For the preview button not working correctly I made a pull request for OBS:








						libobs: Fix stopping transitions that are not active by exeldro · Pull Request #8003 · obsproject/obs-studio
					

Description Fix stopping transitions that are not active Motivation and Context For transitions in the properties dialog (cloned private source) no audio render is done, so the transition never sto...




					github.com


----------



## BeoMulf (Jan 5, 2023)

Exeldro said:


> @BeoMulf the default custom CSS contains `overflow: hidden;` that should work right?
> do you have the page reload every time you transition?
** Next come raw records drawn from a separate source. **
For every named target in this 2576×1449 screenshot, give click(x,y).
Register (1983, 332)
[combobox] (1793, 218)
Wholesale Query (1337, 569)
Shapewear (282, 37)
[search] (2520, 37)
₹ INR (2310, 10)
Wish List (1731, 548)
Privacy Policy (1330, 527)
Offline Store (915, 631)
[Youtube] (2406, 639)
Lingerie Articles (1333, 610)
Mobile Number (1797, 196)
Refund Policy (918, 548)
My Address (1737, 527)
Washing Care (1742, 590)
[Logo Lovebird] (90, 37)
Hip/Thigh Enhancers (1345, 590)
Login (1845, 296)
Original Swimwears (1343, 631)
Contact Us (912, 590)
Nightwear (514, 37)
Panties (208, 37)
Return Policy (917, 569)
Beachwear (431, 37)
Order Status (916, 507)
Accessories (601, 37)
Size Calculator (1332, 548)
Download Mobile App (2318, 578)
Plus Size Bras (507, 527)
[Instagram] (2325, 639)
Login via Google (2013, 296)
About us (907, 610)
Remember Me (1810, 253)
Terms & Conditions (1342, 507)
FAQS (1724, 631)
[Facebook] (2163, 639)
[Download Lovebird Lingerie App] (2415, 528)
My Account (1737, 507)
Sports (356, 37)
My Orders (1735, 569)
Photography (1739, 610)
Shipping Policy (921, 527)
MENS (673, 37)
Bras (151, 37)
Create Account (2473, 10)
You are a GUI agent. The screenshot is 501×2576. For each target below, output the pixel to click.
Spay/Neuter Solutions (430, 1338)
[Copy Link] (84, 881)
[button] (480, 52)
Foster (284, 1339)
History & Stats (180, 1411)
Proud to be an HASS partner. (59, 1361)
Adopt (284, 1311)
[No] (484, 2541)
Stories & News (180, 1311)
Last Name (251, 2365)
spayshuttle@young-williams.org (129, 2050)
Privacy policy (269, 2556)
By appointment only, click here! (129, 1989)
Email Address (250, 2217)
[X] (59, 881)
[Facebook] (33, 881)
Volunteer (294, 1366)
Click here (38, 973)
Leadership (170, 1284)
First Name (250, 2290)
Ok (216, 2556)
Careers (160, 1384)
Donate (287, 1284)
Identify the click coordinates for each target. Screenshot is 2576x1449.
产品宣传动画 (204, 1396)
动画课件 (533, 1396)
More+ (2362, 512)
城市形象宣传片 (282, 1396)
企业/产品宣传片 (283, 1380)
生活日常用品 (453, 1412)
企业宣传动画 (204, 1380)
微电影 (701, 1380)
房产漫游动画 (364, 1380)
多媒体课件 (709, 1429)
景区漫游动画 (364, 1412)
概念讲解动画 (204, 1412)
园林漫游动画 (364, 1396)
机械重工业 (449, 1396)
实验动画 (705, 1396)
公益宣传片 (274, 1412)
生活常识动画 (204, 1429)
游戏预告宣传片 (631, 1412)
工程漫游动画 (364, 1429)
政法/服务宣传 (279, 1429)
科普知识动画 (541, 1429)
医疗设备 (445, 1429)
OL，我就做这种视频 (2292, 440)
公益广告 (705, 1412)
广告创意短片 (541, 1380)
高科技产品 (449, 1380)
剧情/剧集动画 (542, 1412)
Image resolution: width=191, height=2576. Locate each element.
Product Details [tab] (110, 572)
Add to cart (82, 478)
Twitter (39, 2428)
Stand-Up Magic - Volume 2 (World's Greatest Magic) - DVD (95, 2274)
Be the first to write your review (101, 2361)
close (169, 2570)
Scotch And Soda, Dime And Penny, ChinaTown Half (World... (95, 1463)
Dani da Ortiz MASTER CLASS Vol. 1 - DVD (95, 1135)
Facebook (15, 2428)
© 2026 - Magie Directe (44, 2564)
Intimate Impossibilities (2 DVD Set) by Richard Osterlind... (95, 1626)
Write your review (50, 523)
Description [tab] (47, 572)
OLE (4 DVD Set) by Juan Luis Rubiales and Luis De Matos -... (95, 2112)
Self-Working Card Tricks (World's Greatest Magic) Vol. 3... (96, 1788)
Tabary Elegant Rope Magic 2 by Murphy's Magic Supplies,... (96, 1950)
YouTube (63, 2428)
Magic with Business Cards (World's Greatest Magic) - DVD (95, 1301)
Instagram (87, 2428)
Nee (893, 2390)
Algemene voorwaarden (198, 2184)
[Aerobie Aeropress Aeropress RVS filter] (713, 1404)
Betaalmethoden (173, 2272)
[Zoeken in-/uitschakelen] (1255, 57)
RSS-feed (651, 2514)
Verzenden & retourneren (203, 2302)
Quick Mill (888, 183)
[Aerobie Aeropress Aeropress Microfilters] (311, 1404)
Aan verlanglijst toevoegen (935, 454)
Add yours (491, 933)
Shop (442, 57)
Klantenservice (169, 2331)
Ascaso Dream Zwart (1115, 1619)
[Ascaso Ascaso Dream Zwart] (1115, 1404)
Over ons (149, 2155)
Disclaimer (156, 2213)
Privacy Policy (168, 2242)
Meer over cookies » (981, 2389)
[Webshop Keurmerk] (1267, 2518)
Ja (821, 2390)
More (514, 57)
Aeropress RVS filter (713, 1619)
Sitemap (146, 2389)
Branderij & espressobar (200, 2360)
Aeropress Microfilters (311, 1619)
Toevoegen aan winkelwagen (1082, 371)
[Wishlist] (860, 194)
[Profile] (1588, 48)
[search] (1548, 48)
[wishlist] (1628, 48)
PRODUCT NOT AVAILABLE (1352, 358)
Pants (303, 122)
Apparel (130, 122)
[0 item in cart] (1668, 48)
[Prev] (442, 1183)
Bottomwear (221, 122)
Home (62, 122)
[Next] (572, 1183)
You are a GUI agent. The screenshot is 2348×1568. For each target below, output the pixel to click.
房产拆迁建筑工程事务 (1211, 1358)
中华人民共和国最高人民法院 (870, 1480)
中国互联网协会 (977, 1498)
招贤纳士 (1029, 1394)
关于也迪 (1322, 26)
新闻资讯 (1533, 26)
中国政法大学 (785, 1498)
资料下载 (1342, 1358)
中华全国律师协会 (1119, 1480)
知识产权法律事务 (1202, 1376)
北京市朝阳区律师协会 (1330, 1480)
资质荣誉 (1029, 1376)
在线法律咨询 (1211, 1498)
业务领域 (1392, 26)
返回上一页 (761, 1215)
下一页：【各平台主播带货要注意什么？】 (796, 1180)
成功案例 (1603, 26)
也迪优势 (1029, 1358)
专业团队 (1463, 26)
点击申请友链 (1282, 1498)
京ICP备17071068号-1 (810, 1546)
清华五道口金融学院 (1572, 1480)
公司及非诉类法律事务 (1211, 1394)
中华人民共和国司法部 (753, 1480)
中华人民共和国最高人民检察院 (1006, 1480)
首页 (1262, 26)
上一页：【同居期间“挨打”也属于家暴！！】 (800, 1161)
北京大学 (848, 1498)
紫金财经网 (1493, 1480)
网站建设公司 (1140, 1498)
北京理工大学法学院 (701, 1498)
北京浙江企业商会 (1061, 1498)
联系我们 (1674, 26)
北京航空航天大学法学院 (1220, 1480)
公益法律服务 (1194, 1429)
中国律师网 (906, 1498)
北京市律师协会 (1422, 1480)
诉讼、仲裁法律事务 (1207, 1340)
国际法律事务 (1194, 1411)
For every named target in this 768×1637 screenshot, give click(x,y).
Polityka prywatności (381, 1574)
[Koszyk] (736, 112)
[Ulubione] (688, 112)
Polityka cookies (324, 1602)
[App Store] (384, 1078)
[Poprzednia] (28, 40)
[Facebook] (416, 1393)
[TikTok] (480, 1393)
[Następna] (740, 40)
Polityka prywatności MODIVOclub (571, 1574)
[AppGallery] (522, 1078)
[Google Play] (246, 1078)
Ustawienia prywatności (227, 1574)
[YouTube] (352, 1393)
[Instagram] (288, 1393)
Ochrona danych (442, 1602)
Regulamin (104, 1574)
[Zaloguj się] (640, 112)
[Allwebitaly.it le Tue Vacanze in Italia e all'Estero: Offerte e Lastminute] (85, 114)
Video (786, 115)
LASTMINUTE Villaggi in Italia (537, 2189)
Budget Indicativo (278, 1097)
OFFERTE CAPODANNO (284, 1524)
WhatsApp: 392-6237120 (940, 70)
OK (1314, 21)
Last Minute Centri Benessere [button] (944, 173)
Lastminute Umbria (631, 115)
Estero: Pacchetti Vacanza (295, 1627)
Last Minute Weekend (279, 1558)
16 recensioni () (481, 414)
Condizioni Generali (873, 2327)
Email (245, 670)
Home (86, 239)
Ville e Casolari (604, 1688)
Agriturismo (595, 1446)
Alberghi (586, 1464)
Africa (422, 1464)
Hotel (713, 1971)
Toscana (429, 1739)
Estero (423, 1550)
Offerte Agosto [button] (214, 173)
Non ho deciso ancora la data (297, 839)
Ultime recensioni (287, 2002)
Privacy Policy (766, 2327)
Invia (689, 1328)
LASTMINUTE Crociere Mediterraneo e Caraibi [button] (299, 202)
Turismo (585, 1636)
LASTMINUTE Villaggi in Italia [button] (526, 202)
I do have it reloading on every call - that seemed the easiest way to trigger the animation each time. The extension was rendering the scrollbars when my browser source did not have the over: hidden tag. When I wrote it in myself I was able to hide it, but the {overflow: hidden} injection in the extension does not appear to be working in the same way.


----------



## Exeldro (Jan 6, 2023)

@BeoMulf I would advice against reloading the page every time, but use the 'obsSourceActiveChanged' event instead. See the example code in my previous post.


----------



## hmeneses (Jan 6, 2023)

I’m not sure on how to use it, so used a YouTube link, the stinger appeared, but the sound of the video keep going without a way to stop it


----------



## BeoMulf (Jan 6, 2023)

Interesting bug - the browser transition will not render if it is not the selected transition in the Scene Transitions dock - instead, it just fails to render and then transitions to the scene after a given amount of time. This is not the case for other transition options when making use of your transition table.


----------



## Exeldro (Saturday at 4:09 AM)

@hmeneses did you try enable the route audio via obs option?
@BeoMulf I will try and replicate it this weekend


----------



## hmeneses (Saturday at 8:49 PM)

Exeldro said:


> @hmeneses did you try enable the route audio via obs option?
> @BeoMulf I will try and replicate it this weekend


I will try that


----------



## hmeneses (Sunday at 4:44 AM)

ok i'm using this configuration




with the content of this zip file as local file

it's really interesting!


----------



## BeoMulf (Yesterday at 12:12 AM)

This may factor into issues with how OBS handles scene transitions in general, but I have noticed considerable stutter in using the transitions when they do not stutter in a) the preview or b) chrome/firefox/edge test articles. Seems to be slighlty ameliorated by transitioning from blank scene to blank scene (aka no need to unload webcam, etc) but even that doesn't quite fix things.


----------



## Exeldro (Yesterday at 8:46 AM)

@BeoMulf are you reloading the page every time or are you using the obsSourceActiveChanged event?
I changed the example of @hmeneses a bit so that it does not have to reload the page every time, also added time after the animation so the timing can be a bit off. I hope I done it correctly because I have little web development experience.


----------



## hmeneses (Yesterday at 8:55 PM)

Exeldro said:


> @BeoMulf are you reloading the page every time or are you using the obsSourceActiveChanged event?
> I changed the example of @hmeneses a bit so that it does not have to reload the page every time, also added time after the animation so the timing can be a bit off. I hope I done it correctly because I have little web development experience.


i changed my own page to slowdown the "grow" animation, and noticed i need to add loading time for the page in order for the animation to run smoothly, so if my animation is 2 seconds long, i make the stinger 400 ms longer, so your modification helped a lot to make it work properly in different machines


----------